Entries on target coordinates
□ □ □ □

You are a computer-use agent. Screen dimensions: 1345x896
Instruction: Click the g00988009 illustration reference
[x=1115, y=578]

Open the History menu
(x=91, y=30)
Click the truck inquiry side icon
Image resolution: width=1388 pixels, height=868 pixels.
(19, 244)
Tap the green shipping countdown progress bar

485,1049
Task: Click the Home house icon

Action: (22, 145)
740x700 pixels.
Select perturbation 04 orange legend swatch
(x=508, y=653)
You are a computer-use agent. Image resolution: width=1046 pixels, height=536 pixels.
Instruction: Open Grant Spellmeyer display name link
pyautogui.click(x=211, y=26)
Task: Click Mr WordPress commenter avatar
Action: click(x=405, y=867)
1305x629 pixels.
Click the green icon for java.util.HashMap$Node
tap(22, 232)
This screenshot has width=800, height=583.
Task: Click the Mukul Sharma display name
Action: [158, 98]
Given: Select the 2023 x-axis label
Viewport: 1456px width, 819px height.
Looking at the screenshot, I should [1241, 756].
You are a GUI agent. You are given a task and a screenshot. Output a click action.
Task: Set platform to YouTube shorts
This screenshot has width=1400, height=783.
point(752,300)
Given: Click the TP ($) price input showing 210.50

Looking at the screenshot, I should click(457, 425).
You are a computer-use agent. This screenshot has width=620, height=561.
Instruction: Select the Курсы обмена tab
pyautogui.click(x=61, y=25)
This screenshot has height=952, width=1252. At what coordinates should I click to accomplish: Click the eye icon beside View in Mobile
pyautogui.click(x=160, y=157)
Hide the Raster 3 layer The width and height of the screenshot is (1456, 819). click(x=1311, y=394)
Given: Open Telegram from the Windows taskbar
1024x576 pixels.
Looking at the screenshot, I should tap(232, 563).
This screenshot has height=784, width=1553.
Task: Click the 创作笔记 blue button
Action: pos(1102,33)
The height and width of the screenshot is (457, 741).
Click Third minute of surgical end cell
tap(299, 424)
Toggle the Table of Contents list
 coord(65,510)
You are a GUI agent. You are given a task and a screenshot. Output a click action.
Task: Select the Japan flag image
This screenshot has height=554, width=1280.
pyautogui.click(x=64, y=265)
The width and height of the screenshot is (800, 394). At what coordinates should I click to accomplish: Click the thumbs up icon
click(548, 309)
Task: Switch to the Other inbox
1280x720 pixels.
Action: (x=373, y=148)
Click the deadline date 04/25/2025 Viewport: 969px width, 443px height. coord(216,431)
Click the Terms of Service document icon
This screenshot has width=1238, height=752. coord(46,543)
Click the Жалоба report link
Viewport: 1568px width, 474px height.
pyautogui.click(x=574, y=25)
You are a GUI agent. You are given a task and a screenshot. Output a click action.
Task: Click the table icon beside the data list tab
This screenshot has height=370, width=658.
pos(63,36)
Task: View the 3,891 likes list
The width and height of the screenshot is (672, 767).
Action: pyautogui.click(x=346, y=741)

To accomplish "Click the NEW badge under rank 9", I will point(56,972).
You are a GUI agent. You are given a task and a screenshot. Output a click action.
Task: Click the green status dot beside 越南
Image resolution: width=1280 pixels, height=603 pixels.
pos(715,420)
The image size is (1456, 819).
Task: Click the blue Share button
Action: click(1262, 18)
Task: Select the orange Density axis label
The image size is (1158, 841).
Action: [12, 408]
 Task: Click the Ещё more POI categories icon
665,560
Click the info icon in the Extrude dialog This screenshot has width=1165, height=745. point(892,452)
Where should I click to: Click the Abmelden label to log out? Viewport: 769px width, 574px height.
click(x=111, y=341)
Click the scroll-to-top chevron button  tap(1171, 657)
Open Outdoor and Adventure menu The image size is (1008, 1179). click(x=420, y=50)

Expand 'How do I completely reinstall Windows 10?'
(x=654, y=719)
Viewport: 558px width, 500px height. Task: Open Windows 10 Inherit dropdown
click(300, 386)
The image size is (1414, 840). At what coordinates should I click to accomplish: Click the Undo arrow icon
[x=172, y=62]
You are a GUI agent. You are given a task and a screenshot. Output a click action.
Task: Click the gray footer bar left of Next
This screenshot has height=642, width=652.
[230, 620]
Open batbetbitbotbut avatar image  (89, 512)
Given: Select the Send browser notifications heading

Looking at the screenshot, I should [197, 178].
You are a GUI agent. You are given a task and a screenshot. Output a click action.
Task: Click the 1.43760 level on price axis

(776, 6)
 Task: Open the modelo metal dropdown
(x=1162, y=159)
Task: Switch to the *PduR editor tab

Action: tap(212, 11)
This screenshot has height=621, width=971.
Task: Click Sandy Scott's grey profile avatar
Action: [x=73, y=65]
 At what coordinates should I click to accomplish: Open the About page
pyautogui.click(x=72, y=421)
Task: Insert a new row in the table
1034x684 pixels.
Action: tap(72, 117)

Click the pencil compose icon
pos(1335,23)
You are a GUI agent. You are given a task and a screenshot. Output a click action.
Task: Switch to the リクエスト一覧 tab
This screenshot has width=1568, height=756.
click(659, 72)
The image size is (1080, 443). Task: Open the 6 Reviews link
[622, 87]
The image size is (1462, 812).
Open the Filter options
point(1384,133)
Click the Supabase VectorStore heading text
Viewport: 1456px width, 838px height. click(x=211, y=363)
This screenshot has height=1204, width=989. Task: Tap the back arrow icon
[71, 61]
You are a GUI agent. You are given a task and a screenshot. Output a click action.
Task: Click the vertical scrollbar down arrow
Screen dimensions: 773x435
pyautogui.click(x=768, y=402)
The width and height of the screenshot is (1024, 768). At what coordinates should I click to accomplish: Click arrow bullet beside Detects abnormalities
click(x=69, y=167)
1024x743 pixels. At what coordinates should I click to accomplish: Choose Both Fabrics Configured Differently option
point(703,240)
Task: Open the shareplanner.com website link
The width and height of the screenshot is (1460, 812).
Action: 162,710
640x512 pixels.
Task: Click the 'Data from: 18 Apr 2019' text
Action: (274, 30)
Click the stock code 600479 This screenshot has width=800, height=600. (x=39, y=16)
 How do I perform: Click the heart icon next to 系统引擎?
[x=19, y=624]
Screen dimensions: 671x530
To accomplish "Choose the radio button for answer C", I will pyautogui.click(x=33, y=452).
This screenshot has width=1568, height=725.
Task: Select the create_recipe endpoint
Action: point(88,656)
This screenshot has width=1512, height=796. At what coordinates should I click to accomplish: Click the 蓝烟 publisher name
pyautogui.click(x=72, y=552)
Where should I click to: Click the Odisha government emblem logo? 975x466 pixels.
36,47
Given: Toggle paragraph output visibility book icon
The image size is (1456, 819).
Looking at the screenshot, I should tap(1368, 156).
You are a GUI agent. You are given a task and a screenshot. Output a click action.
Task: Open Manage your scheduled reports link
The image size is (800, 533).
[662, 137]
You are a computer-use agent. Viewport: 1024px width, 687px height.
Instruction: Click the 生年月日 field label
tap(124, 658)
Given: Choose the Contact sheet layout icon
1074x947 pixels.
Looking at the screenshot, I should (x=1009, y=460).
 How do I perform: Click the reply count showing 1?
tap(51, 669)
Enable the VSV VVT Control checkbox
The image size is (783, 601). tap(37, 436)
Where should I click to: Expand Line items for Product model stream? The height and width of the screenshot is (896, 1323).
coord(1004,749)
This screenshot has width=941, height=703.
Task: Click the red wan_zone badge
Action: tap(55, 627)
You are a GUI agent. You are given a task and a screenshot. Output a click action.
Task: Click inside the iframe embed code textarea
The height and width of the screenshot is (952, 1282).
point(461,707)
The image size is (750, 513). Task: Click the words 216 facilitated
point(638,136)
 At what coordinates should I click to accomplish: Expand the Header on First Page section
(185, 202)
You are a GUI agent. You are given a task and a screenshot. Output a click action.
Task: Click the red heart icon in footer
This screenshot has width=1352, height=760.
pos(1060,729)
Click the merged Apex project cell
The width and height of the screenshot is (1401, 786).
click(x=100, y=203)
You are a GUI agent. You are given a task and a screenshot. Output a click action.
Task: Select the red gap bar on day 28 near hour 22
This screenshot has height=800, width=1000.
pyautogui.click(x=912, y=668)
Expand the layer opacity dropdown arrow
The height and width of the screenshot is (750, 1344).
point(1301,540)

□ □ □ □

Description of the task
Please repeat the listing word for word, beginning with its first line and stopping after the line that contains "Action: click(x=405, y=867)", including that line.

Solution to the exercise
You are a computer-use agent. Screen dimensions: 1345x896
Instruction: Click the g00988009 illustration reference
[x=1115, y=578]

Open the History menu
(x=91, y=30)
Click the truck inquiry side icon
Image resolution: width=1388 pixels, height=868 pixels.
(19, 244)
Tap the green shipping countdown progress bar

485,1049
Task: Click the Home house icon

Action: (22, 145)
740x700 pixels.
Select perturbation 04 orange legend swatch
(x=508, y=653)
You are a computer-use agent. Image resolution: width=1046 pixels, height=536 pixels.
Instruction: Open Grant Spellmeyer display name link
pyautogui.click(x=211, y=26)
Task: Click Mr WordPress commenter avatar
Action: click(x=405, y=867)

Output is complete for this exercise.